Нигде в мире нет такой круглости и упругости, как та, что создается под рукой мужчины, ласкающей грудь женщины. Но где творческая мощь, там и творческие муки. В каждом наслаждении есть свой мучительный «задел», свое колющее острие, своя мгновенно наплывающая творческая «проблема», на смену которой приходит иная. Я говорю не об эротических упражнениях на заданную тему (смена поз и т. д.) – это механика наслаждения. Но в самом чистом и беспримесном наслаждении есть работа души, скольжение по краю, экспериментальность, овозможение тела и отелеснивание возможного.

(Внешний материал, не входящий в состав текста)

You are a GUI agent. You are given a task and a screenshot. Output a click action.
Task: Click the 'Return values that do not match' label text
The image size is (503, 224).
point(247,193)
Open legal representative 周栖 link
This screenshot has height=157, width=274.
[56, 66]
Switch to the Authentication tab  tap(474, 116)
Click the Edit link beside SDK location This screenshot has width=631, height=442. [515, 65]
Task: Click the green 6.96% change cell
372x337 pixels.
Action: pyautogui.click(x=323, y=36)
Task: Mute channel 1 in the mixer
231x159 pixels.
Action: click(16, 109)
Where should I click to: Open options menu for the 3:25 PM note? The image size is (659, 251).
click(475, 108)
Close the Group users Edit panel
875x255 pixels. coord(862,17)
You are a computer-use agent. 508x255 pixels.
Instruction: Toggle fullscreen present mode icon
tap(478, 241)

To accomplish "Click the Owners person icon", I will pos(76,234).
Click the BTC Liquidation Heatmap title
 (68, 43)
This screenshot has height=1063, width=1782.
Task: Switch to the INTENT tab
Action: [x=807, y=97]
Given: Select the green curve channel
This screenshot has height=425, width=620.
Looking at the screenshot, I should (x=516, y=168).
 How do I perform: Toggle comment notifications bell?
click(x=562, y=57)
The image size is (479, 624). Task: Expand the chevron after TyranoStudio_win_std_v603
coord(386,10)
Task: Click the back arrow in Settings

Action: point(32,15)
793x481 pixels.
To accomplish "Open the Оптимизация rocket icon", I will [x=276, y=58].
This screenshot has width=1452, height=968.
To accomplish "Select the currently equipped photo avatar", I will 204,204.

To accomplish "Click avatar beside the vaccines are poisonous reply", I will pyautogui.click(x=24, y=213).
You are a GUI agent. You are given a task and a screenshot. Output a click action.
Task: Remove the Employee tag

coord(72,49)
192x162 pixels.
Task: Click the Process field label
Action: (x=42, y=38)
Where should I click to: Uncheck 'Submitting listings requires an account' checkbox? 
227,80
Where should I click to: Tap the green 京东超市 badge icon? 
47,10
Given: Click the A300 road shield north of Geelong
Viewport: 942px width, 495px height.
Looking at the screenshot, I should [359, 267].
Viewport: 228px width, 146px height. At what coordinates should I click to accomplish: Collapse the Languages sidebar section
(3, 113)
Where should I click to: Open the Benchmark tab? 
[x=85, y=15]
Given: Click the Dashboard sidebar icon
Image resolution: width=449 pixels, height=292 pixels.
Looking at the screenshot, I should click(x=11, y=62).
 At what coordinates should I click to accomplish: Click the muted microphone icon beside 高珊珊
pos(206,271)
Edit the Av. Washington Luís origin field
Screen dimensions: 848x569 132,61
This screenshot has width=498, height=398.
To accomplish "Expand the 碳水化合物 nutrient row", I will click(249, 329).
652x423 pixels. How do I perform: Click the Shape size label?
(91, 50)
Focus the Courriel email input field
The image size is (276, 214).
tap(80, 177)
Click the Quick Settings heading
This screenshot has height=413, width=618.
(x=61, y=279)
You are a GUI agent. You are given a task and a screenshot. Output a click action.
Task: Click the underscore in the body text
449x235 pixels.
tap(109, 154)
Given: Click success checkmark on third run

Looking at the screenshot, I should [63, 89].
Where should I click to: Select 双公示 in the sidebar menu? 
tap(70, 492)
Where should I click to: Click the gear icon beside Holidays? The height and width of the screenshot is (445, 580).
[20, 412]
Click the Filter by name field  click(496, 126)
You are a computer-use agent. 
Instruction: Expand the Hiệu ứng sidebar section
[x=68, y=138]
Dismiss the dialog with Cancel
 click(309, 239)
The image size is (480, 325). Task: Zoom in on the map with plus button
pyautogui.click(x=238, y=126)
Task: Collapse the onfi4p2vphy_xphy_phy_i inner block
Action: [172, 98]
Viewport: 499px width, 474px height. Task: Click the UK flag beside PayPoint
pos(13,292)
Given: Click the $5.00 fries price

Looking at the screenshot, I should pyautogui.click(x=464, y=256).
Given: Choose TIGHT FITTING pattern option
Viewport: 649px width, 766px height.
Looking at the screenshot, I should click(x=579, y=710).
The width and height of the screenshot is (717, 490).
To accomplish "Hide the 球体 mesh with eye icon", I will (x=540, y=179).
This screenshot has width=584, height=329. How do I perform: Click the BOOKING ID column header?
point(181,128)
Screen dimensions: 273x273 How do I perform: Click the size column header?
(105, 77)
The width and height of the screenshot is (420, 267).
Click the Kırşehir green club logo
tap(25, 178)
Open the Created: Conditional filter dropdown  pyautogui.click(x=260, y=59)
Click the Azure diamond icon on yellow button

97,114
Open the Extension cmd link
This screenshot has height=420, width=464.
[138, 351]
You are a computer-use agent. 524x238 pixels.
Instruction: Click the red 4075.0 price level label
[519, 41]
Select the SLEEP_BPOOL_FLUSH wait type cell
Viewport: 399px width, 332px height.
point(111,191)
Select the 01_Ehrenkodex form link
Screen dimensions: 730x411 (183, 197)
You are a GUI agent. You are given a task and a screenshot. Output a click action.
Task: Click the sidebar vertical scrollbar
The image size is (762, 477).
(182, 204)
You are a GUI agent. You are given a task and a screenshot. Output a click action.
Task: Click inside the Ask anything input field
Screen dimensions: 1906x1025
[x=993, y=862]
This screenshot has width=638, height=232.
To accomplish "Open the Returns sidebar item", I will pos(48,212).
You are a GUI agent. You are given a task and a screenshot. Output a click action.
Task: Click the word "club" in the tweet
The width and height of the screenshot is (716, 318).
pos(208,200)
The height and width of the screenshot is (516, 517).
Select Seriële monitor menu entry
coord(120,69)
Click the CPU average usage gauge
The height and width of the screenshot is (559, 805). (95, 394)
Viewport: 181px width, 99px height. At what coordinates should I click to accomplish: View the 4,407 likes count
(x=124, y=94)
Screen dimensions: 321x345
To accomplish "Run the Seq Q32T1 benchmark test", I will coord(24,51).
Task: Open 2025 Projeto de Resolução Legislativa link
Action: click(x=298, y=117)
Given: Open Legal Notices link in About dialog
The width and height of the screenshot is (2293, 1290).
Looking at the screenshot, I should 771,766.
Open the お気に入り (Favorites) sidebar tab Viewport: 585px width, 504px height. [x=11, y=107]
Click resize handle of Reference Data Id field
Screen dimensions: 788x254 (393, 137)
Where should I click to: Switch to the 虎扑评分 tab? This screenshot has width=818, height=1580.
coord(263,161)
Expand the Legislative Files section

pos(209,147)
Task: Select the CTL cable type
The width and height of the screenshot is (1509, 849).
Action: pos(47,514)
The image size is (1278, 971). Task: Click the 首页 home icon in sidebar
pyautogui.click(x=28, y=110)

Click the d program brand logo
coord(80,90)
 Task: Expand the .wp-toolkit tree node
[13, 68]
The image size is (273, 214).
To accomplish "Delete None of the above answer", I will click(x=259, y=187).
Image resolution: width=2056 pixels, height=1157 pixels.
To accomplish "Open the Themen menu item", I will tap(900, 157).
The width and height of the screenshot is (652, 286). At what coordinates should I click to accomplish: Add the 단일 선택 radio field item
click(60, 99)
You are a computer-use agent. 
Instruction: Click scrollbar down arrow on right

Наслаждение – это не состояние, а опыт в обоих значениях этого слова: переживание и эксперимент, экспериментальное переживание. В плотском знании выдвигается категория поиска, касания, ощупывания, которая раскрывает целый веер осязательных возможностей. В отличие от традиционных эпистемологических категорий – «понятие», «concept», «Begriff», которые требуют «поятия», схватывания предмета, ощупывание – это пробное, испытующее обращение с предметом, серия касаний, объемлющая его в разных проекциях. Плотское знание не понятийно, а касательно, оно не схватывает и не присваивает, а сжимает и разжимает, отпускает на волю.

Удивительно, что в языке есть десятки слов для полового акта (соитие, совокупление, случка, коитус, копуляция, спаривание, сожительство, траханье…), но лишь одно, обозначающее его высшую взрывную точку. Причем это слово – оргазм – одно и то же во всех западных языках, куда оно вошло сравнительно недавно (в английский – в 1684 году)12. А как это обозначалось раньше? Если же не обозначалось, то переживалось ли вообще как нечто отдельное, вершинное?

В русский язык слово «оргазм» вошло только в XX веке13. Видимо, у наших предков вообще не было специальных слов для обозначения этого кульминационного момента. Остается предположить, что этот взрыв, вздрог, взбрызг, пробой, сладкая судорога не артикулировались в языке, потому что не выделялись рефлексией из процесса соития, который воспринимался слитно. Нужна значительная степень развития культурно-эротического из природно-сексуального, чтобы из всего этого синкретического наплыва ощущений выделить и «выговорить» отдельные моменты, в том числе и главный14.

Хотя оргазм сам по себе краток (по медицинским данным, в среднем мужской – 10–15 секунд, женский – 2 секунды), его маленькие обратимые приступы – чуть перехватывает и отпускает – распределены во времени. Есть слова, обозначающие переключение и усиление ощущений в человеческом теле: «мороз прошел по коже»; «тело покрылось мурашками», «пронзило до мозга костей». Что-то такое постоянно происходит и в соитии, но для этого нет слов. Горячая волна вдруг подхватывает изнутри, какой-то спазм, маленький неокончательный оргазм – как при переключении скорости мотор чуть захлебывается, «обливается горючим». Перехват и сжимание семенных протоков? Предварение выброса себя в иное. Предволнение не большого, а маленького взрыва (не big bang, а bit bang), но все же такого, каким зачинается человек-Вселенная.